| STATED GOAL |
Please extract every one of the rows below and reproduce each one word for word.

Data items:
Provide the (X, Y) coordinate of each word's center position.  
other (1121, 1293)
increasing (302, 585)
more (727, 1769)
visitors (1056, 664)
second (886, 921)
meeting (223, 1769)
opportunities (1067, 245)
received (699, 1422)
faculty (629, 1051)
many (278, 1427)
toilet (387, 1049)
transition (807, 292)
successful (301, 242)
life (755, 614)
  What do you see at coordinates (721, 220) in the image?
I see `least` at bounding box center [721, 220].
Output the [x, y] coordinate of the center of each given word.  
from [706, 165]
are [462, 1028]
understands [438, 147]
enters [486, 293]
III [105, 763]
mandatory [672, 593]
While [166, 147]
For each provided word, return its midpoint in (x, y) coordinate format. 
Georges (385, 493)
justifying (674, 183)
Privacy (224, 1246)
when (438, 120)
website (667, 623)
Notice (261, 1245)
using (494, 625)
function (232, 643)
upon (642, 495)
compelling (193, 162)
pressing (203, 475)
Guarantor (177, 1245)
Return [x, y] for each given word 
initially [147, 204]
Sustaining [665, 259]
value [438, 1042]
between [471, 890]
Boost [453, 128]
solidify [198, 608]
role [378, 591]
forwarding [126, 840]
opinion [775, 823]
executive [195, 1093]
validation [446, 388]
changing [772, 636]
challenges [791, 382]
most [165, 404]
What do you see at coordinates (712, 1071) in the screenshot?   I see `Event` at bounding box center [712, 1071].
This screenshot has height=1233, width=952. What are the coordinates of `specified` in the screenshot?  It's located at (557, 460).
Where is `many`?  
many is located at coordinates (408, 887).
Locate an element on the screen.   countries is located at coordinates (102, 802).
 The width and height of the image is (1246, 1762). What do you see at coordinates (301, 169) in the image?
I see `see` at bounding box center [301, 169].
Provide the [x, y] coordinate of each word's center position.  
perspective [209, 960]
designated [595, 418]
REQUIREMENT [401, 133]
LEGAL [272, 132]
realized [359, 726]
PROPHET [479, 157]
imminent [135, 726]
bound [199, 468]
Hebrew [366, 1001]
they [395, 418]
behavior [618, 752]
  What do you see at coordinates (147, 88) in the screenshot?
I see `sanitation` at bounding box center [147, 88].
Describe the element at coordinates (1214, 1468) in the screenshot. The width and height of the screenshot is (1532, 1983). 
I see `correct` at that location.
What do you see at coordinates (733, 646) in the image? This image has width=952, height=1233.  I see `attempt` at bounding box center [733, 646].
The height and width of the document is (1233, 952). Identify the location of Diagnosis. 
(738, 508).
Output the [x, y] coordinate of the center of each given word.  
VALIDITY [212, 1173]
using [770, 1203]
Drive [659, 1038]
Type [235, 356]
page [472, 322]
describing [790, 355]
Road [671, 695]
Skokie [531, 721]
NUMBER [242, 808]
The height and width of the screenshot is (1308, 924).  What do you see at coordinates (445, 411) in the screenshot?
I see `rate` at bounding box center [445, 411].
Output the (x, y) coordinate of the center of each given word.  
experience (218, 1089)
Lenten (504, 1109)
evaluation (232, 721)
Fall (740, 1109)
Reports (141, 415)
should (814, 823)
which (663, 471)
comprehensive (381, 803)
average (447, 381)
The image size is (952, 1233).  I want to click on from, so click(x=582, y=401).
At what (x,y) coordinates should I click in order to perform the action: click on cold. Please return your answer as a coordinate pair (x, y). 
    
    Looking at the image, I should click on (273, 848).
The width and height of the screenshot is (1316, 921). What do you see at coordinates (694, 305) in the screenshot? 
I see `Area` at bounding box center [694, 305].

| COMPLETE OUTPUT |
Provide the (X, Y) coordinate of each word's center position.  
other (1121, 1293)
increasing (302, 585)
more (727, 1769)
visitors (1056, 664)
second (886, 921)
meeting (223, 1769)
opportunities (1067, 245)
received (699, 1422)
faculty (629, 1051)
many (278, 1427)
toilet (387, 1049)
transition (807, 292)
successful (301, 242)
life (755, 614)
  What do you see at coordinates (721, 220) in the image?
I see `least` at bounding box center [721, 220].
Output the [x, y] coordinate of the center of each given word.  
from [706, 165]
are [462, 1028]
understands [438, 147]
enters [486, 293]
III [105, 763]
mandatory [672, 593]
While [166, 147]
For each provided word, return its midpoint in (x, y) coordinate format. 
Georges (385, 493)
justifying (674, 183)
Privacy (224, 1246)
when (438, 120)
website (667, 623)
Notice (261, 1245)
using (494, 625)
function (232, 643)
upon (642, 495)
compelling (193, 162)
pressing (203, 475)
Guarantor (177, 1245)
Return [x, y] for each given word 
initially [147, 204]
Sustaining [665, 259]
value [438, 1042]
between [471, 890]
Boost [453, 128]
solidify [198, 608]
role [378, 591]
forwarding [126, 840]
opinion [775, 823]
executive [195, 1093]
validation [446, 388]
changing [772, 636]
challenges [791, 382]
most [165, 404]
What do you see at coordinates (712, 1071) in the screenshot?   I see `Event` at bounding box center [712, 1071].
This screenshot has height=1233, width=952. What are the coordinates of `specified` in the screenshot?  It's located at (557, 460).
Where is `many`?  
many is located at coordinates (408, 887).
Locate an element on the screen.   countries is located at coordinates (102, 802).
 The width and height of the image is (1246, 1762). What do you see at coordinates (301, 169) in the image?
I see `see` at bounding box center [301, 169].
Provide the [x, y] coordinate of each word's center position.  
perspective [209, 960]
designated [595, 418]
REQUIREMENT [401, 133]
LEGAL [272, 132]
realized [359, 726]
PROPHET [479, 157]
imminent [135, 726]
bound [199, 468]
Hebrew [366, 1001]
they [395, 418]
behavior [618, 752]
  What do you see at coordinates (147, 88) in the screenshot?
I see `sanitation` at bounding box center [147, 88].
Describe the element at coordinates (1214, 1468) in the screenshot. The width and height of the screenshot is (1532, 1983). 
I see `correct` at that location.
What do you see at coordinates (733, 646) in the image? This image has width=952, height=1233.  I see `attempt` at bounding box center [733, 646].
The height and width of the document is (1233, 952). Identify the location of Diagnosis. 
(738, 508).
Output the [x, y] coordinate of the center of each given word.  
VALIDITY [212, 1173]
using [770, 1203]
Drive [659, 1038]
Type [235, 356]
page [472, 322]
describing [790, 355]
Road [671, 695]
Skokie [531, 721]
NUMBER [242, 808]
The height and width of the screenshot is (1308, 924).  What do you see at coordinates (445, 411) in the screenshot?
I see `rate` at bounding box center [445, 411].
Output the (x, y) coordinate of the center of each given word.  
experience (218, 1089)
Lenten (504, 1109)
evaluation (232, 721)
Fall (740, 1109)
Reports (141, 415)
should (814, 823)
which (663, 471)
comprehensive (381, 803)
average (447, 381)
The image size is (952, 1233).  I want to click on from, so click(x=582, y=401).
At what (x,y) coordinates should I click in order to perform the action: click on cold. Please return your answer as a coordinate pair (x, y). 
    
    Looking at the image, I should click on (273, 848).
The width and height of the screenshot is (1316, 921). What do you see at coordinates (694, 305) in the screenshot? 
I see `Area` at bounding box center [694, 305].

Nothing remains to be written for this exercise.